The true character of a hotel is never more clearly revealed than by its scrambled eggs. A wise two-star or three-star would never attempt the dish, but even the four-stars and five-stars fail.
It’s also a risky dish at home, so be careful, or your own domestic Trip Advisor ratings might disappoint.
Scrambled eggs is difficult. Take four to six fresh free-range eggs, and whisk them vigorously. Add a lot of butter and a small quantity of milk, a little pepper and salt. Stir continuously over a low heat with a wooden spoon until you feel the mixture thickening at the bottom of the pan. Turn down the heat a little. Most importantly, remove the saucepan from the heat well before the eggs look ready. They go on cooking, uncontrollably, and before you know it, it’s much too late. Pour quickly onto toast.
I’m writing about scrambled eggs because Sunday’s version at a four-star hotel in Sofia, Bulgaria, was the most memorable event of my weekend. Not, sadly, because it was an appetising example of the dish. Rather, it looked like a large yellow scab – one of the worst dishes of any kind I’ve ever seen.
It’s difficult to get it right at home, but the challenge for hotels is huge. How do you keep the dish liquid on the buffet counter, and yet hot enough, without creating a loaf, a brick, a slab, or a mound? It must flow.
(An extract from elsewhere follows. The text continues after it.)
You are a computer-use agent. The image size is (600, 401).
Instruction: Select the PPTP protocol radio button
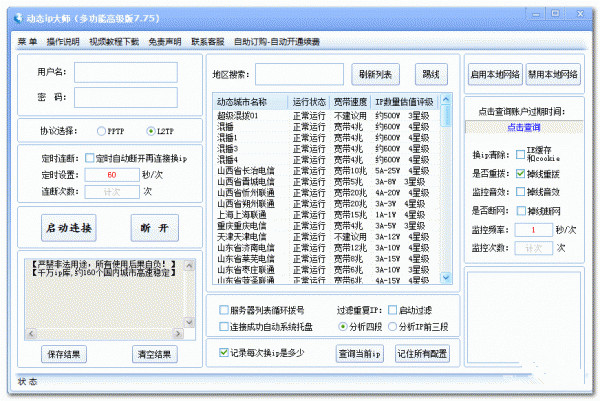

This may be a technology question. It might have something to do with chafing dishes and how they work, whether they are warmed by lamps from above, or by hot water or flames beneath. Indeed, there’s probably a whole world of scrambled egg technology to discover, and a PhD to get. Maybe there’s even a trade magazine devoted to the subject – Eggs and Scramblers.
But some hotels know how to do it. Most fail.
If you know something about scrambling eggs for an army, do add a comment and I’ll pass it on to Sofia.